We are very excited to have you join our little experiment!

Alright, so what is this all about?

Crowdsourced Scores is based on the theory that says that a average prediction by across a group of individuals will perform better than any individual over time, called the Wisdom of the Crowds. Our goal is to collect prediction from you all about the final scores of games and compare the predictions to the actual totals.

We’ll also be presenting the results against the spread and totals as defined by the lines at vegasinsider.com.

To make it appealing to return every week, we’ll be keeping track of how accurate you all are showing who the leaders are for each game, each week, and each season.

Why should I participate?

There are a couple of reasons that we think you’ll like. First and foremost, we think that you’re kind of like us and you’ll be interested to see whether the hypothesis actually works. You like football and you like to demonstrate your understanding of all of the information at your fingertips.

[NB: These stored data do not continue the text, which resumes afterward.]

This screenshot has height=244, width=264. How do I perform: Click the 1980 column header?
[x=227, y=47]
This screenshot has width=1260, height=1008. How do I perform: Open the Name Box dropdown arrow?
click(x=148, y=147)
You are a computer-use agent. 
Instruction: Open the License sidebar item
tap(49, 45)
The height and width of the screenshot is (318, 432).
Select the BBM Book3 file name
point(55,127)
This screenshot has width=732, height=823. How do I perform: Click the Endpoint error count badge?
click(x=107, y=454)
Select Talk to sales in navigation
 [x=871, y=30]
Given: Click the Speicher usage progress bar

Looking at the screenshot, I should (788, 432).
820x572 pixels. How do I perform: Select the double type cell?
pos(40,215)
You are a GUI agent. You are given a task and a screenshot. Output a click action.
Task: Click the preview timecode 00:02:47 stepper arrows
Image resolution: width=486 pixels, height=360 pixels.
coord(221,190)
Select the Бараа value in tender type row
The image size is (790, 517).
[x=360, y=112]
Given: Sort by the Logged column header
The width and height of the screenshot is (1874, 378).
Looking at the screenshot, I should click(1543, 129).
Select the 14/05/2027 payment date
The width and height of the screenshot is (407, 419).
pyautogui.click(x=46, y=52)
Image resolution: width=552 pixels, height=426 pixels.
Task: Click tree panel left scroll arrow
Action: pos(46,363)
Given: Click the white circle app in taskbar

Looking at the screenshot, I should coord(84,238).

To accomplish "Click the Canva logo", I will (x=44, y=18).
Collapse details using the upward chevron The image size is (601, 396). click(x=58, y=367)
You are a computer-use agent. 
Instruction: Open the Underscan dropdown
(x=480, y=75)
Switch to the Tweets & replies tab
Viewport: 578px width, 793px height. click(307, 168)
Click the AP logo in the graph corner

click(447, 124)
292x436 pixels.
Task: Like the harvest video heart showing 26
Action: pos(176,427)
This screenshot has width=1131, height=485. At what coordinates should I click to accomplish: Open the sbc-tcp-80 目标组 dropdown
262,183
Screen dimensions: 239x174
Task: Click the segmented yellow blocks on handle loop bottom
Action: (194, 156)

Second, if you’re involved in a weekly pick’em pool and are anything like Chris is, you can use all the help you can get to try to be in the mix past the opening weekend. If the wisdom of crowds proves correct, it will provide you with an edge over your competitors.

How is this different from the Who Picked Whom (WPW) graphs on other Pickem sites?

CSS is more detailed than the WPW graphs. The WPW graphs are binary showing only where the majority of picks are, but it doesn’t show you critical details. For example, in the opening game of Carolina (-2.5) at Denver, let’s imagine that 60 of 100 users picked Carolina, this would imply that the WotC indicates that Carolina would cover, but what if the average spread for Carolina pickers was Carolina +4 and the average spread for Denver was Denver +7. The WotC result, then, indicates that the average spread would be Denver +0.4 (60 * 4 = +240 CAR; 40 * 7 = +280 DEN; 280-240 = 40 / 100 = +0.4 DEN).

So ultimately, the WotC would have proven correct because the extra detail of the actual scores would have indicated that, while more people picked Carolina, more people expected Denver to win by a bigger margin.

We want to see if this will play out over the course of the season.

What is a good forecasting record?

We’ll consider the wisdom of the crowds hypothesis to be feasible if the crowd can achieve 60% accuracy or better.  AccuScore boasts anywhere between 50% and 75% based on how they are pivoting. The overall success/failure of the hypothesis will be determined at the end of the season, though we will certainly be providing week-by-week updates.

Why should I use your site over a site like AccuScore or Sportsline?

First, CSS is free this season; you have to pay for many other sites. So there’s that. In the long term, to be sure, AccuScore looks like a very promising option. It seems to show a strong success rate. The main differences between us and AccuScore are two-fold:

  1. Rather than spend money on building an algorithm and passing the cost through to the customers, we simply ask the customer to provide their own knowledge and trust the hypothesis of the wisdom of crowds to provide the accuracy. As such, we will never charge as much as AccuScore will because we’re just making sure that we can keep the site going.
  2. Our site will have a strong community focus. AccuScore is one-way: they tell you their predictions and keep the model secret. On crowdsourcedscores.com, we’re going to provide predictions as well as eventually enable community discussion and feedback. This is actually a critical component to good forecast accuracy. Having conversations with people and changing your mind on predictions. A great forecaster doesn’t pick a result and hold onto it; they continue to evaluate their prediction based on new information.